2. Collisionless Embedding Table

2.1 The Hash Trick and Its Failure Mode

The hash trick trades correctness for bounded memory. At table size \(N\) and vocabulary size \(V \gg N\), the expected collision rate for a uniformly random ID is \(1 - (1 - 1/N)^{V-1} \approx V/N\) for \(V \ll N^2\). In practice, IDs follow a power-law distribution — popular IDs appear millions of times, rare IDs appear only once — so the effective collision rate at the high-frequency end is lower, but any collision degrades the model’s ability to distinguish the affected entities.

2.2 Cuckoo Hashing

Monolith replaces the hash trick with a cuckoo hash table, which guarantees zero collisions as long as the table has sufficient capacity.

A cuckoo hash table maintains two sub-tables \(T_0, T_1\) of equal size \(M\), with two independent hash functions \(h_0, h_1\). Every ID \(x\) can occupy exactly one of two possible slots: \(T_0[h_0(x)]\) or \(T_1[h_1(x)]\).

Insertion algorithm:

def insert(tables, h, x, max_iters=500):
    # Try to place x; if occupied, evict the resident and re-insert it
    for _ in range(max_iters):
        slot = h[0](x)
        if tables[0][slot] is None:
            tables[0][slot] = x
            return True
        x, tables[0][slot] = tables[0][slot], x  # evict resident
        slot = h[1](x)
        if tables[1][slot] is None:
            tables[1][slot] = x
            return True
        x, tables[1][slot] = tables[1][slot], x  # evict resident
    return False  # cycle detected -> rehash

Lookup checks exactly two slots — \(T_0[h_0(x)]\) and \(T_1[h_1(x)]\) — and is always \(O(1)\).

Deletion is \(O(1)\): find the occupied slot of the two candidates and clear it.

Cycle detection triggers rehash

The only failure mode is an insertion cycle — the eviction chain revisits a slot without finding a free slot, indicating the table is too full. In practice, cuckoo hashing maintains \(O(1)\) amortized insertion when load factor \(\alpha = |\text{IDs}|/(2M) \lesssim 0.5\). Cycles are rare in this regime; when detected, the system rehashes with larger \(M\).

Why two tables, not one?

Single-table cuckoo hashing is also possible (each element has \(k>2\) candidate slots), but the two-table variant is simpler to implement and provides the same \(O(1)\) worst-case lookup. The two independent hash functions ensure that collisions in \(T_0\) do not cluster at the same locations in \(T_1\).

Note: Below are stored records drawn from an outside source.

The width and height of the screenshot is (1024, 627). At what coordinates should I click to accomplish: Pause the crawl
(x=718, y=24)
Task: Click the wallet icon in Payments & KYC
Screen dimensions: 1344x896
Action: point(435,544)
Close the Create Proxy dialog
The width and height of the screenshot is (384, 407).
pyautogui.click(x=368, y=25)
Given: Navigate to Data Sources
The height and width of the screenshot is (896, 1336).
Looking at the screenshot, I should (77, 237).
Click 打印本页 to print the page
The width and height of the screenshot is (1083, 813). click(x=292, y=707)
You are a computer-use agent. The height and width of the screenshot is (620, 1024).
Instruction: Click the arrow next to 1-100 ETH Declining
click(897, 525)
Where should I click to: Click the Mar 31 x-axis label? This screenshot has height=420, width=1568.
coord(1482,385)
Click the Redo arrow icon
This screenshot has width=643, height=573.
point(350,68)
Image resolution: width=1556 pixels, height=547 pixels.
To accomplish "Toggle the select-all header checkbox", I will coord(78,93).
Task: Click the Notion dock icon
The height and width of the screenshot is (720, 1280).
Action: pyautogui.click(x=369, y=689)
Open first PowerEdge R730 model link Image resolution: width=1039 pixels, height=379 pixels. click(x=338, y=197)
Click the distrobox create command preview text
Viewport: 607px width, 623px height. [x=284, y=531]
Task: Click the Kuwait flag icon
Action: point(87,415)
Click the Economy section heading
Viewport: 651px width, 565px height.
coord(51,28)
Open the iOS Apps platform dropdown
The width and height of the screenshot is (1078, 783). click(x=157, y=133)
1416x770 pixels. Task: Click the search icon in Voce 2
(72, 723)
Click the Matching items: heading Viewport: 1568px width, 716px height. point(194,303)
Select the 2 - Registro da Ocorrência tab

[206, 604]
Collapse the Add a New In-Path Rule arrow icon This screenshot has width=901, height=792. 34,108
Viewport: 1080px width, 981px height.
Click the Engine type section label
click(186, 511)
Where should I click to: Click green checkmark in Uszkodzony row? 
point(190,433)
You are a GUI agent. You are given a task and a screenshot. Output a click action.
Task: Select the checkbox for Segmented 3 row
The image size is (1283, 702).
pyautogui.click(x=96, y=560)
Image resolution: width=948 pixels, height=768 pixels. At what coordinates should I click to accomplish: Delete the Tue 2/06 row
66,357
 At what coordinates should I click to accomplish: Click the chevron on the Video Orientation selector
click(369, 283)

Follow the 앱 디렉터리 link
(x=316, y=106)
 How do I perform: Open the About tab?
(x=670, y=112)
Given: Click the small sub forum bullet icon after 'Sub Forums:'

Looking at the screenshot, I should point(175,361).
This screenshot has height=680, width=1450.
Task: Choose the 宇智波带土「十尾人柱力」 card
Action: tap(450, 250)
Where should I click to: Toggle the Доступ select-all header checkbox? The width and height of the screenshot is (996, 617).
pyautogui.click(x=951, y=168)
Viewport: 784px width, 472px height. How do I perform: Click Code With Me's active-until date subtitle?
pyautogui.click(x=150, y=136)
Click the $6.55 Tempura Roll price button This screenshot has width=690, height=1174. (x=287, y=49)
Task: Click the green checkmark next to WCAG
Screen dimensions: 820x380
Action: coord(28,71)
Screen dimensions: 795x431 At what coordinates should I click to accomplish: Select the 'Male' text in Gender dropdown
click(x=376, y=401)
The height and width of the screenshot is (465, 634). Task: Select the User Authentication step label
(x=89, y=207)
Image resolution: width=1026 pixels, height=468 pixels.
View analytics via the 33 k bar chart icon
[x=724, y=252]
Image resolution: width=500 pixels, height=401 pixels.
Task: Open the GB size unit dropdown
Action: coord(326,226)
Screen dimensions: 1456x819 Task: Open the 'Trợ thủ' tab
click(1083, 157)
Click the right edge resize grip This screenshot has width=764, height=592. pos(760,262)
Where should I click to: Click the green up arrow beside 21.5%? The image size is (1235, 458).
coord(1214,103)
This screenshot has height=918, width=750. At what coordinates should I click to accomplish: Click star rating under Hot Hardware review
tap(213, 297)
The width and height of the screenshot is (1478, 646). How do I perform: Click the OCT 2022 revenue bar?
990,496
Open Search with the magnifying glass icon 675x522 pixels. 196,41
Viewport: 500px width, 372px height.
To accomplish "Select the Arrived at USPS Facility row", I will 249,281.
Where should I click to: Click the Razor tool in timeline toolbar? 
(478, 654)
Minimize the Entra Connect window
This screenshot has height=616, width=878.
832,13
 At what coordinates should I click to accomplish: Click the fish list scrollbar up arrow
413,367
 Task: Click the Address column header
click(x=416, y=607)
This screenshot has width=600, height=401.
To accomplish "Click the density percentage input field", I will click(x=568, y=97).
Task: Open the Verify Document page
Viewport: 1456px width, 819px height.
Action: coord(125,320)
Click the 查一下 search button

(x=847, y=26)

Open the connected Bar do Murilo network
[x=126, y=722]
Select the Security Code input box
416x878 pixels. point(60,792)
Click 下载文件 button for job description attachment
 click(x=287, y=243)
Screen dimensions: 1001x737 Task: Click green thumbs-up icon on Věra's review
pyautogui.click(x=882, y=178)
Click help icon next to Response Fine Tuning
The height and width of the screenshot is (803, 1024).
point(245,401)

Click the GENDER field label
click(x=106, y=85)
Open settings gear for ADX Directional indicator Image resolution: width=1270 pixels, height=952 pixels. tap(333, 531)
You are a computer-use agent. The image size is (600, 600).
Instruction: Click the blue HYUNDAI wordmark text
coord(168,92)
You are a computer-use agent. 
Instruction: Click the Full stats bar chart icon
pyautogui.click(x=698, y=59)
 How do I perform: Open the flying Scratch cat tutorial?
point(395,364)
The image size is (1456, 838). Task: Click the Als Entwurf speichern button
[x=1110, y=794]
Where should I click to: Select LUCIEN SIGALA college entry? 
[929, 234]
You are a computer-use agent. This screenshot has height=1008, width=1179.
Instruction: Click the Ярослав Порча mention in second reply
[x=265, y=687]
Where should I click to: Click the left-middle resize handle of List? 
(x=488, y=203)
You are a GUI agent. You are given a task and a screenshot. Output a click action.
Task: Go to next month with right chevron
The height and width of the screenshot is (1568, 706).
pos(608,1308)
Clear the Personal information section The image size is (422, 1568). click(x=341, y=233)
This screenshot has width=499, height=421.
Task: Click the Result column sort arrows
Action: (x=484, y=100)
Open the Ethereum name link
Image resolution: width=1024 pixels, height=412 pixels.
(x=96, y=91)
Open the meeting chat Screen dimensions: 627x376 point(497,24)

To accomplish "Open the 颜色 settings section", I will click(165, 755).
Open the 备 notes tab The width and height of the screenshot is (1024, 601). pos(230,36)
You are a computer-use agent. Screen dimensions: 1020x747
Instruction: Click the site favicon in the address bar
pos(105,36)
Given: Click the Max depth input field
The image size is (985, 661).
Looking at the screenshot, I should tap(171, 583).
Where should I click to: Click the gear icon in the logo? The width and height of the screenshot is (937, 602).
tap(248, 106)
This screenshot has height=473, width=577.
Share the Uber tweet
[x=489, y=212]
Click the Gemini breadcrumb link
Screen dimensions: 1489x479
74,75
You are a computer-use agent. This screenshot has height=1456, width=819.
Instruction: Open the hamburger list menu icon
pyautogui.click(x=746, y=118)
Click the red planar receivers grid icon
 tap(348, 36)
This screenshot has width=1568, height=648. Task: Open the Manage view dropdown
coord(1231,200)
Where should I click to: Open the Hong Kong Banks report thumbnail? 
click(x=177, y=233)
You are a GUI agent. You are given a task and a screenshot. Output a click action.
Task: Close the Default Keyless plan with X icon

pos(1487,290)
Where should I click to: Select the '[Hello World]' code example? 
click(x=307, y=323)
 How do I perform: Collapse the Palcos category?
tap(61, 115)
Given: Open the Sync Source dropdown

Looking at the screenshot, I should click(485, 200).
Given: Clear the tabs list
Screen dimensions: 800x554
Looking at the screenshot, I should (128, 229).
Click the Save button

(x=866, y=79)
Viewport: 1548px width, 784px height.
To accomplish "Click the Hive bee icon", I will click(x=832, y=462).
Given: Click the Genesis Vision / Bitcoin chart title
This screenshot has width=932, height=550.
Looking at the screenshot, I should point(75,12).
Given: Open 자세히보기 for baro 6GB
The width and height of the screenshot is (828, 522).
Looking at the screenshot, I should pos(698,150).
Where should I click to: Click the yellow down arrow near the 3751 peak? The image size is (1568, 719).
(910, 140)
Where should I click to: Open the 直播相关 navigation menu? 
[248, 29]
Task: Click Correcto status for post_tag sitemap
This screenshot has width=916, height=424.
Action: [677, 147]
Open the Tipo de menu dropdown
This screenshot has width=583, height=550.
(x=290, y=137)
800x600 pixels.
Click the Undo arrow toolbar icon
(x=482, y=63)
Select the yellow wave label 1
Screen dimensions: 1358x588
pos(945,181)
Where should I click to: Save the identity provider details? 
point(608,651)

Exercise 1: Cuckoo Hash Load Factor Bound

This exercise establishes why cuckoo hashing maintains O(1) operations at moderate load.

Prerequisites: §2.2 Cuckoo Hashing

Let \(T_0, T_1\) each have \(M\) slots. Model each ID’s two candidate slots as a random edge in a bipartite graph \(G\) with left vertices \([M]\) (slots in \(T_0\)) and right vertices \([M]\) (slots in \(T_1\)). An ID \(x\) corresponds to the edge \((h_0(x), h_1(x))\).

Show that a cuckoo hash table can accommodate all \(n\) IDs without cycles if and only if the bipartite graph \(G\) is a forest (contains no cycle). Why does a cycle in \(G\) imply an insertion failure?
The probability that a random bipartite graph on \(2M\) vertices with \(n\) edges is acyclic is approximately \(\exp(-(n/M)^2 / 2)\) for \(n/M\) small. Use this to argue that for \(n < M\) (load factor \(\alpha < 0.5\)), the expected number of rehashes per \(n\) insertions is \(O(1)\).

Solution to Exercise 1

Key insight: A valid cuckoo assignment is a matching in the bipartite graph — each slot in \(T_i\) can hold at most one ID. A matching exists if and only if \(G\) has no cycle (since a cycle forces at least one slot to hold two edges, violating the one-per-slot constraint).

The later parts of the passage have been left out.